Nos cuenta Arturo Pérez-Reverte en su obra “Un día de cólera” que el tres de mayo de 1808, al día siguiente del alzamiento en Madrid contra la ocupación de las tropas francesas de Napoleón, la opinión de la Iglesia sobre la jornada del dos de mayo se reflejaría, elocuentemente, en la pastoral escrita por el Consejo de la Inquisición: “El alboroto escandaloso del bajo pueblo contra las tropas del Emperador de los franceses hace necesaria la vigilancia más activa y esmerada de las autoridades...Semejantes movimientos tumultuarios, lejos de producir los efectos propios del amor y la lealtad bien dirigidos, sólo sirven para poner la Patria en convulsión, rompiendo los vínculos de subordinación en que está afianzada la salud de los pueblos”.

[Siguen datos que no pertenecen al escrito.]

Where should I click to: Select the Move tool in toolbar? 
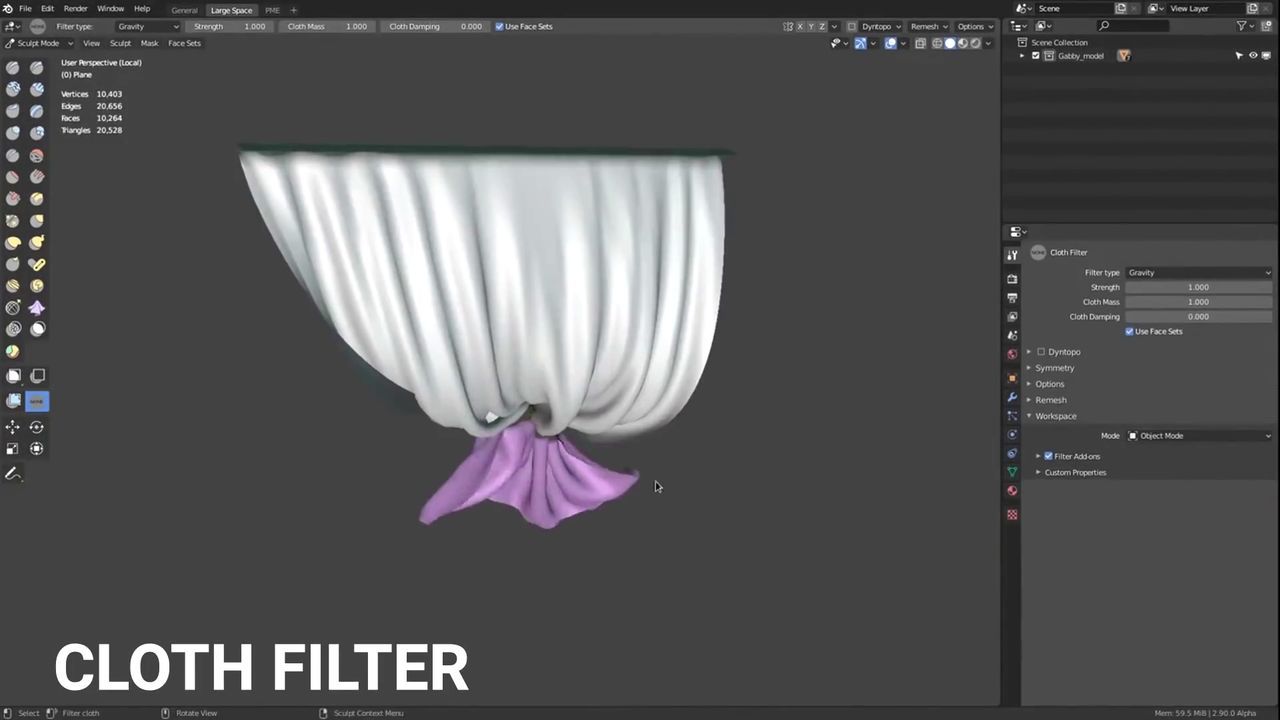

También nos desvela Arturo Pérez-Reverte en su citada obra en relación con la reacción de las autoridades eclesiásticas en torno a los sucesos de Madrid, la pastoral de Marcos Caballero, obispo de Guadix, cuando en un alarde de elocuencia y tras aprobar el castigo “justamente merecido por los desobedientes y revoltosos”, su ilustrísima dice: “Tan detestable y pernicioso ejemplo no debe repetirse en España. No permita Dios que el horrible caos de la confusión y el desorden vuelvan a manifestarse…La recta razón conoce y ve muy a las claras la horrenda y monstruosa deformidad del tumulto, sedición o alboroto del ciego y necio vulgo”.

Con estas dos manifestaciones, la Iglesia Católica criticó, juzgó y condenó la lección de patriotismo que el pueblo de Madrid dio el dos de mayo de 1808 y donde se reflejó, con posteriores levantamientos contra el invasor, las ansías, las legítimas ansias, de libertad de los españoles. En aquellos momentos la Iglesia no estuvo del lado del pueblo español y siglos después, cuando la ignorancia es menor y la cultura es superior, aún vive de espaldas a él.